#### [WHAT YOU ARE ASKED TO DO]
In your copy of the listing below, reproduce each word exactly and include no pictures.

#### [GIVEN ENTRIES]
:::::

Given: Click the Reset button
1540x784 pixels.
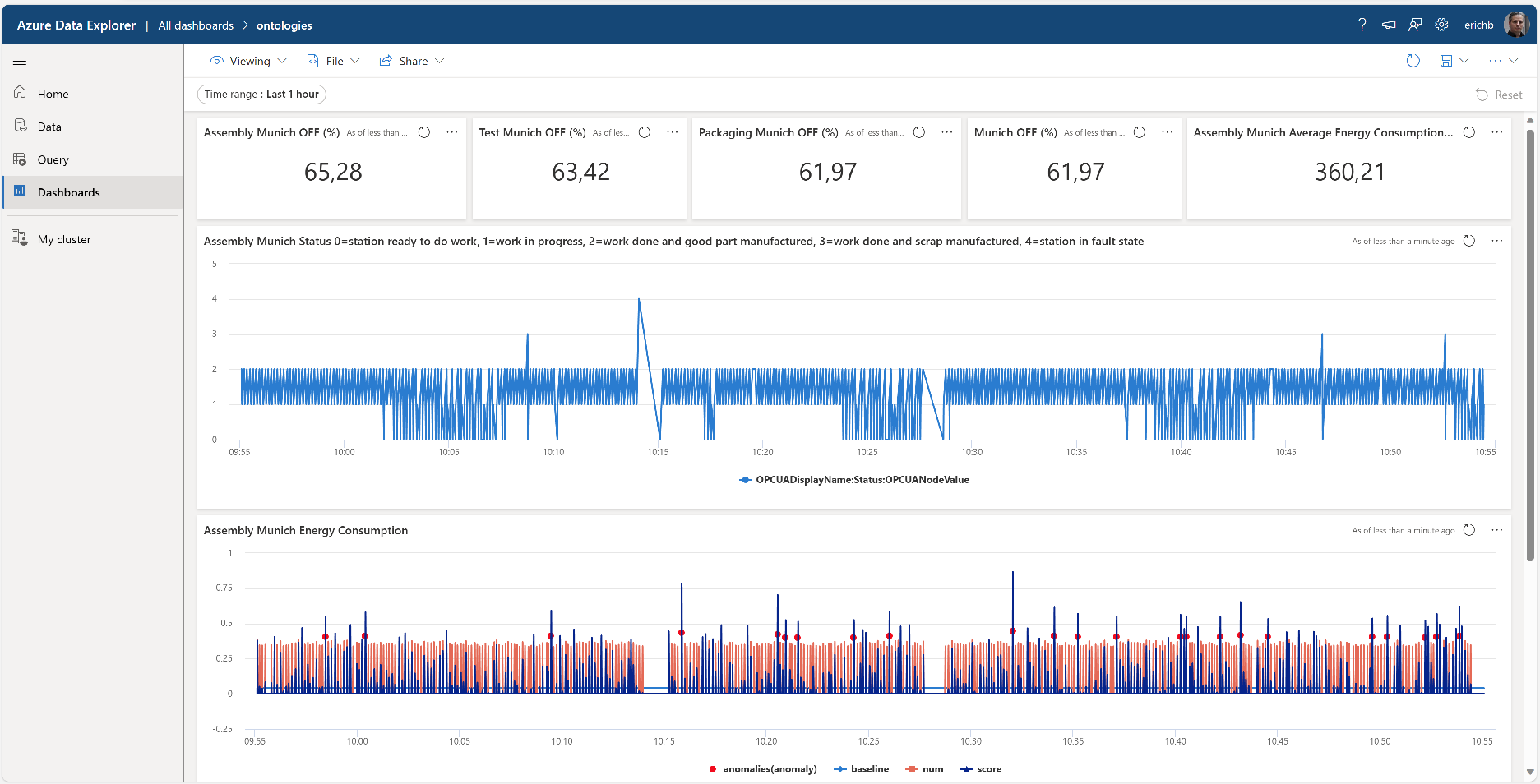Looking at the screenshot, I should click(1499, 95).
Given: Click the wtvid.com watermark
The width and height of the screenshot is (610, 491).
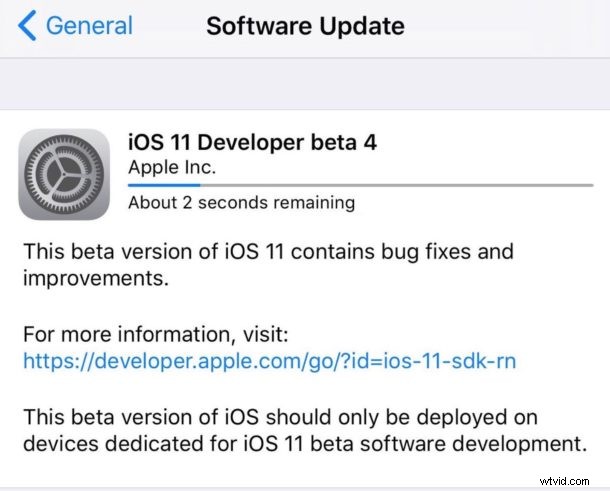Looking at the screenshot, I should coord(564,481).
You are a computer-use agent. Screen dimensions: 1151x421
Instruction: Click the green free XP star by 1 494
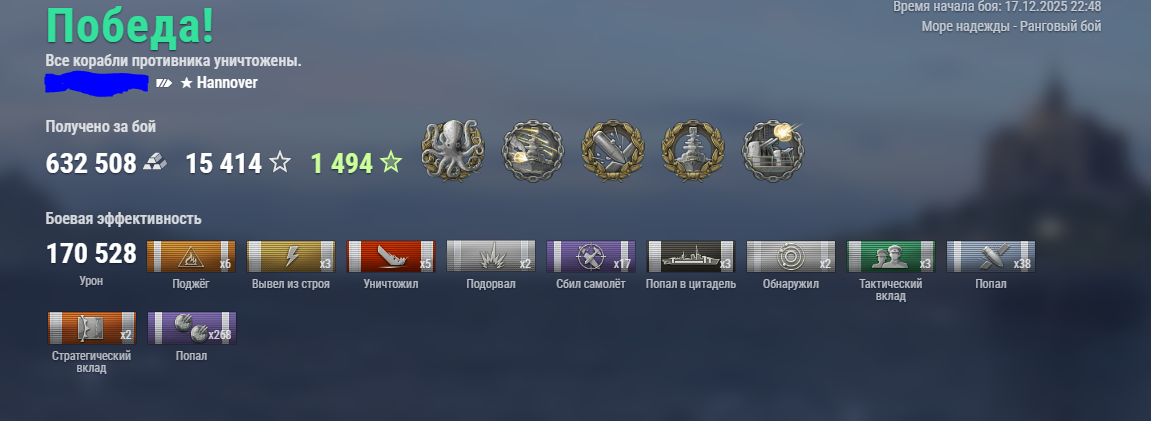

:::::

#### [ANSWER SECTION]
Given: Click the Reset button
1540x784 pixels.
Looking at the screenshot, I should click(1499, 95).
Given: Click the wtvid.com watermark
The width and height of the screenshot is (610, 491).
Looking at the screenshot, I should coord(564,481).
You are a computer-use agent. Screen dimensions: 1151x421
Instruction: Click the green free XP star by 1 494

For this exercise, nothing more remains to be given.